In 1926 Ingold received an undergraduate degree in botany, with an
emphasis on mycology, from Queen’s University in
Belfast.
He then spent a year at Imperial College,
London, where he
took an advanced course devoted equally to mycology and plant physiology.
Captivated by the latter subject, he returned to
Queens
for his Ph.D., which he earned in 1930 with a dissertation on systems in
plant sap that buffer against changes in pH.
Nevertheless, he later described the years 1927-30 as “frustrating
and sterile”.
Ingold’s first faculty appointment was at the
University
of Reading, where he
taught more than half of all the courses in the Department of Botany.
Still having “strong leanings toward mycology”, he there met Walter
Buddin, who would later serve as treasurer of the British Mycological
Society. It was Budden who
introduced him “to the joys of fungal forays” and induced him to join the
BMS in 1932.
In 1937 Ingold moved to
University
College, Leicester, where he “became excited by the chytrids
attacking planktonic algae”. It was
his discovery of one particularly beautiful such chytrid (Endocoenobium
eudorinae) that reportedly caused him to specialize thereafter in
mycology rather than plant physiology; and the next year, while searching
for chytrids in a small brook near his home, he found in the stream scum
an “abundance [of] many kinds of most extraordinary fungal spores”, most
of which were large and tetraradiate in shape.
For several months he continued to find such spores in scum, and he
finally discovered their source to be fungi living on submerged alder
leaves in the stream bed. He later
learned that a few such fungi had been described earlier, but, he thought,
“rather inadequately”; and so he undertook to classify those aquatic
hyphomycetes into eight new genera, all of which remain valid today.
When Ingold first presented his findings in a report to the BMS,
his mentor John Ramsbottom urged him to note the precise location where
they occurred, as he thought that “such a distinctive fungal flora might
not occur elsewhere”. But in
fact, they were subsequently found to exist in profusion (up to 20,000 per
liter of water) in streams throughout the world.
Indeed, Nicholas Money, in his
wonderful book Mr. Bloomfield’s
Orchard, devotes a full chapter to “Ingold’s jewels”, where he
compares Ingold’s discovery of this “wholly new type of fungus” to “the
first scientific reports of elephants, rhinoceros, and other African
mammals” (p. 109).
In 1944 Ingold accepted a chair at
Birkbeck
College, London, where he remained for the next 33
years. In his centenary tribute, Webster describes Ingold as “a disciple
of A.H. Reginald Buller, whose writings ... kindled [Ingold’s] interest in
spore discharge.” Ingold subsequently published three books on that
subject, the last of which
is an exceedingly interesting and eminently readable text.

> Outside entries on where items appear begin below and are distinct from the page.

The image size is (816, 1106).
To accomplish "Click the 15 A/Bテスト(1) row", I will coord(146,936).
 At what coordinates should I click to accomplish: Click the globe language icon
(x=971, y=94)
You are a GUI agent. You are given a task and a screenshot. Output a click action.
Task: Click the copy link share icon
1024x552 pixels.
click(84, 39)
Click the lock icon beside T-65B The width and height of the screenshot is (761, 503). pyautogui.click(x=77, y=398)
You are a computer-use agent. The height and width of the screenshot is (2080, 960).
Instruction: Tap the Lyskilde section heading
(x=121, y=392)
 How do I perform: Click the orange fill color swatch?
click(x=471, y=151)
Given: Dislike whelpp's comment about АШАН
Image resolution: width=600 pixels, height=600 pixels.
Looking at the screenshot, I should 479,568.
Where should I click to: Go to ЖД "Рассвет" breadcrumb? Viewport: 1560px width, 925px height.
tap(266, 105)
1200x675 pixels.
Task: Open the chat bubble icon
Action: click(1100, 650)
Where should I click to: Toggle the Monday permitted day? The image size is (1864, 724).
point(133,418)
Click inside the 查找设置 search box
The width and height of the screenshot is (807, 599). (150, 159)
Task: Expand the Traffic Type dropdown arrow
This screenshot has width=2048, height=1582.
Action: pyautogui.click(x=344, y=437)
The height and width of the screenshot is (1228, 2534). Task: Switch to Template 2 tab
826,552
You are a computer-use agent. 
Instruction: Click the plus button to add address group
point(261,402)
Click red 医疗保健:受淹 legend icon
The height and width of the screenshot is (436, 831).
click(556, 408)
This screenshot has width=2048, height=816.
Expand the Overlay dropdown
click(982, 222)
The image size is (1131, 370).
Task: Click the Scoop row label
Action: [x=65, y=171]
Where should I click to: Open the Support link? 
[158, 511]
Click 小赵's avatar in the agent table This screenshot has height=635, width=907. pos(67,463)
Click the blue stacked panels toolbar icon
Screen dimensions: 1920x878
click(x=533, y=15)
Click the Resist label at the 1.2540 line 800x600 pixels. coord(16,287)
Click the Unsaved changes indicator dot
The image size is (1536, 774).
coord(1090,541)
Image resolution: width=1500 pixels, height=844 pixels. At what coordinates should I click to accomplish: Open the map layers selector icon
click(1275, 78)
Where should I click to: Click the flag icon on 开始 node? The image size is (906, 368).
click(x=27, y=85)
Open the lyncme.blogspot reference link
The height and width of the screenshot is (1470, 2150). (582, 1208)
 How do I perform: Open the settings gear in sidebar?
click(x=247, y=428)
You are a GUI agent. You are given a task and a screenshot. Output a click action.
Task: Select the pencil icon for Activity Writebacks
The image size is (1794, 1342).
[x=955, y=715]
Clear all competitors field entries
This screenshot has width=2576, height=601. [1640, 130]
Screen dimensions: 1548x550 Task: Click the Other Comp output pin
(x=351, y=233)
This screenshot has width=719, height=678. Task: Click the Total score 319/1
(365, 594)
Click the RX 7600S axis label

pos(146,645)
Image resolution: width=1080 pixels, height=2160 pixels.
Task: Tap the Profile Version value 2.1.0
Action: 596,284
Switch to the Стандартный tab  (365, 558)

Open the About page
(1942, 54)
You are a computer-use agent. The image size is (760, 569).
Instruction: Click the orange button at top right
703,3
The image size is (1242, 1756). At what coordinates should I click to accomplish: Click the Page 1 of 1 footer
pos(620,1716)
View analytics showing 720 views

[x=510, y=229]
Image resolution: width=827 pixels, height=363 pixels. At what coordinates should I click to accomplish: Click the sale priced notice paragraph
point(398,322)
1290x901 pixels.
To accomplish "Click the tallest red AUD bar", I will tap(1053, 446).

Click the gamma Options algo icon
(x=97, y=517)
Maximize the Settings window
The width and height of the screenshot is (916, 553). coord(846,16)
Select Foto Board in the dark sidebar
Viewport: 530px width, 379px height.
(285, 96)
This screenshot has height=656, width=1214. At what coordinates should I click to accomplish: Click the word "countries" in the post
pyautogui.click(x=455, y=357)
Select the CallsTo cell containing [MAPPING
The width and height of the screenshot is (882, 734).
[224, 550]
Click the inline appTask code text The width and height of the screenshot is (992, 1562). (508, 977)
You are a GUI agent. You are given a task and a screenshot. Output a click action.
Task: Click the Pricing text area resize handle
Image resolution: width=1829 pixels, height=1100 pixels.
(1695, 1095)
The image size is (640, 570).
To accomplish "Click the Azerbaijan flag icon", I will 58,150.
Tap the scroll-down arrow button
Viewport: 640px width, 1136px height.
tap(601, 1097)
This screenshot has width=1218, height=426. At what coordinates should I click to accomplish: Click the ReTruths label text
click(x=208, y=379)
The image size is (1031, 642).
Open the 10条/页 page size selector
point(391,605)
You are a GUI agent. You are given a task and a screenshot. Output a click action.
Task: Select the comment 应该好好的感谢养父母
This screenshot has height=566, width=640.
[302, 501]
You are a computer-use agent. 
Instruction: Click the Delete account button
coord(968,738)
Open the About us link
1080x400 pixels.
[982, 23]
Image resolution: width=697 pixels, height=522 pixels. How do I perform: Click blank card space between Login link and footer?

Though Ingold retired from teaching in 1972, he retained his
interest in aquatic hyphomycetes and continued to do serious research on
them at his home for another five years. Then, recognizing that he could
not compete in retirement with “the splendid studies of those fungi” being
undertaken elsewhere, he turned his attention to other microfungi.
By the time of his eightieth birthday he had a bibliography of 174
publications, and a further 100 appeared in the following twenty years!
His last laboratory work, leading to two short papers in the
journal Mycological Research,
was conducted in 1998 and involved smut fungi.
John Webster,
“Centenary of a mycologist: C. Terence Ingold”,
Mycological Research News, 2005, p. 754.
Information in
this paragraph, and elsewhere if not otherwise indicated, is taken
from C.T. Ingold, “My involvement with aquatic hyphomycetes”, in
B. Sutton (ed.), A Century
of Mycology (Cambridge Univ. Press, 1996), pp. 39-52.
Fungal Spores: Their
Liberation and Dispersal (Clarendon Press, Oxford, 1971).
C.T. Ingold,
“Terence Ingold reflects”,
Mycological Research News 2005, pp. 754-755.